Future Outlook: Analysts are closely monitoring copper trends as they may signal broader economic trends, with potential implications for investment strategies and market forecasts.
- Acquisition Overview: Hudbay Minerals has agreed to acquire Arizona Sonoran Copper shares for $1.48 billion in an all-stock deal, creating one of North America's most significant copper districts, which will enable Hudbay to scale its copper production from approximately 125,000 metric tons per year to over 250,000 tons by 2030.
- Shareholder Benefit Analysis: Under the deal terms, each Arizona Sonoran shareholder will receive 0.242 of a Hudbay share, equating to C$9.35 per share, representing a 29.5% premium over Friday's closing price, providing significant returns for Arizona Sonoran investors.
- Production Capacity Expectations: Hudbay anticipates that its Copper World project will produce an average of 92,000 tons of copper annually over the first ten years, while the Cactus project is expected to add another 103,000 tons per year, significantly enhancing the company's competitive position in the market.
- Shareholder Structure Changes: Following the completion of the transaction, existing Hudbay shareholders will own approximately 89% of the combined company, with Arizona Sonoran shareholders holding the remaining 11%, which will impact the governance structure and future strategic direction of the company.
- Acquisition Agreement: Hudbay Minerals has entered into a definitive agreement to acquire Arizona Sonoran Copper Company in an all-share transaction valued at approximately $1.48 billion, expected to close in Q2 2026, marking a strategic expansion in the copper mining sector.
- Shareholder Value Increase: Under the terms, Arizona Sonoran shareholders will receive 0.242 Hudbay common shares for each Arizona share held, implying a value of C$9.35 per share based on Hudbay's February 27 closing price, representing a 30% premium over Arizona's closing price.
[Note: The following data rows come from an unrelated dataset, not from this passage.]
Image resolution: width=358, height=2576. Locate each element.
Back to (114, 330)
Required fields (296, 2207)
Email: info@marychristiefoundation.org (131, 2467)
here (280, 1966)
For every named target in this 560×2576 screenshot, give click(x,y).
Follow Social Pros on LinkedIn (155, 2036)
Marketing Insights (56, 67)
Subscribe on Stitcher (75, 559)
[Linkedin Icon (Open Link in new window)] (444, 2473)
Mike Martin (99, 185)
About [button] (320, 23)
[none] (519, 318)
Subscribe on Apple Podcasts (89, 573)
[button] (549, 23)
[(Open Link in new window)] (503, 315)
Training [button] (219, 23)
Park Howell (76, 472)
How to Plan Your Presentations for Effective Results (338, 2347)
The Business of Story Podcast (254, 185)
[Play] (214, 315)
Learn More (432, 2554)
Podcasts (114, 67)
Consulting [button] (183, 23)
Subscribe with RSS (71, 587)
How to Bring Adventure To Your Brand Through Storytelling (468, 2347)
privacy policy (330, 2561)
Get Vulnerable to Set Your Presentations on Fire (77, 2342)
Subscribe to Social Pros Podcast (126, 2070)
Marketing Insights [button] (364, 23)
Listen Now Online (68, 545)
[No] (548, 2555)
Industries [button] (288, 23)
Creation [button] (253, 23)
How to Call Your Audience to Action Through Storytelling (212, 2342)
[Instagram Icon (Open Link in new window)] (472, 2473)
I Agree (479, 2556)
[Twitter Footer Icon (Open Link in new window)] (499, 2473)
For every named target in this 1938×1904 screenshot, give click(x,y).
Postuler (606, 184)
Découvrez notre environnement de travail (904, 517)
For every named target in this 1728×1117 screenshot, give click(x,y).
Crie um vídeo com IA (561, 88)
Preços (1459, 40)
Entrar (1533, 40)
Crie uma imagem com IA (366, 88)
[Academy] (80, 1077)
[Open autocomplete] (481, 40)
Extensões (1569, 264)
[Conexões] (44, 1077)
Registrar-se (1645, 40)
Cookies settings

- Positive Market Reaction: Following the acquisition announcement, Arizona's stock rose 3.74% to C$7.22 on the Toronto Stock Exchange, while Hudbay's shares increased by 0.78% to C$38.65, indicating a favorable market response to the deal.
- Strategic Growth Potential: The acquisition will enable Hudbay to fully own the Cactus copper project in Arizona, enhancing its growth pipeline in the U.S., particularly in synergy with the Copper World project, laying a foundation for future growth.